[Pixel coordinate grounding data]
Segment Open

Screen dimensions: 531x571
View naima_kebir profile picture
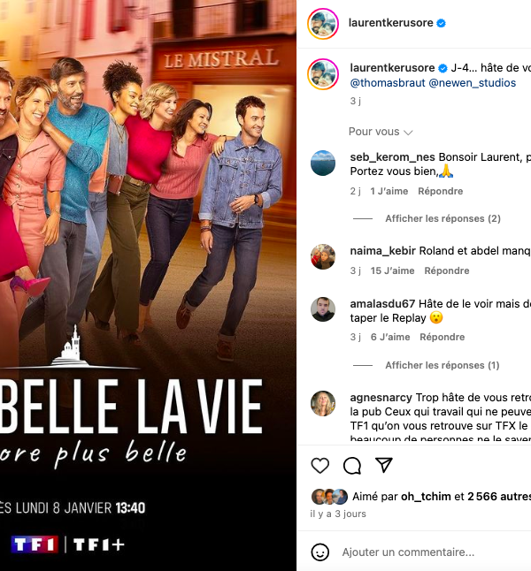click(x=323, y=256)
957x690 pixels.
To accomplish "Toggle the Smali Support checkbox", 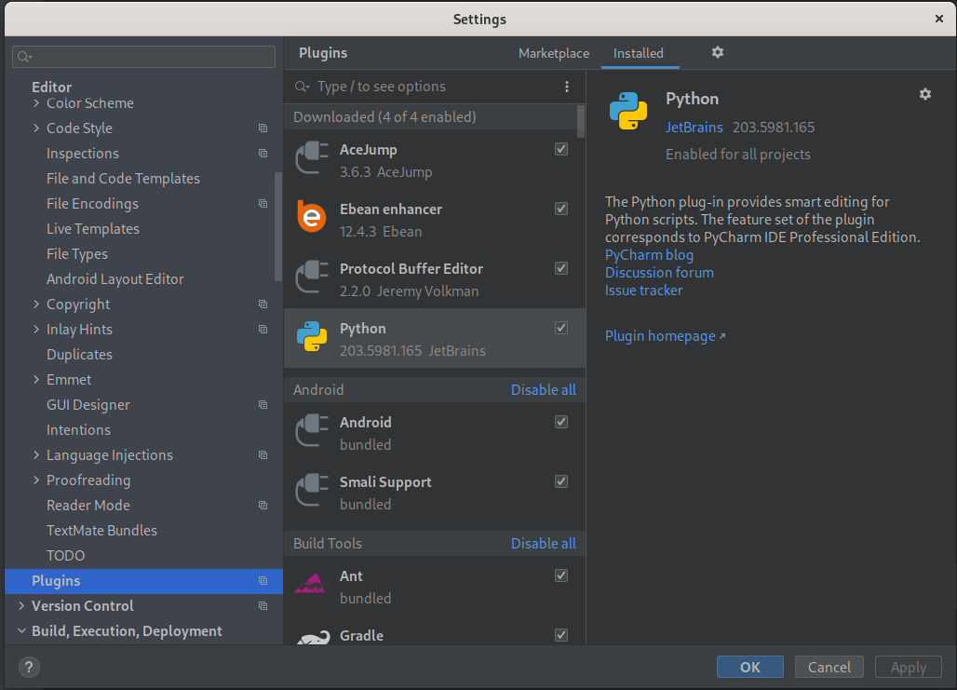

Segment Closed

— WHAT IS EXPECTED —
Every record must be duplicated exactly, except for the pictures, which are left out.

— ANSWER TO THIS TASK —
Screen dimensions: 531x571
View naima_kebir profile picture
click(x=323, y=256)
957x690 pixels.
To accomplish "Toggle the Smali Support checkbox", 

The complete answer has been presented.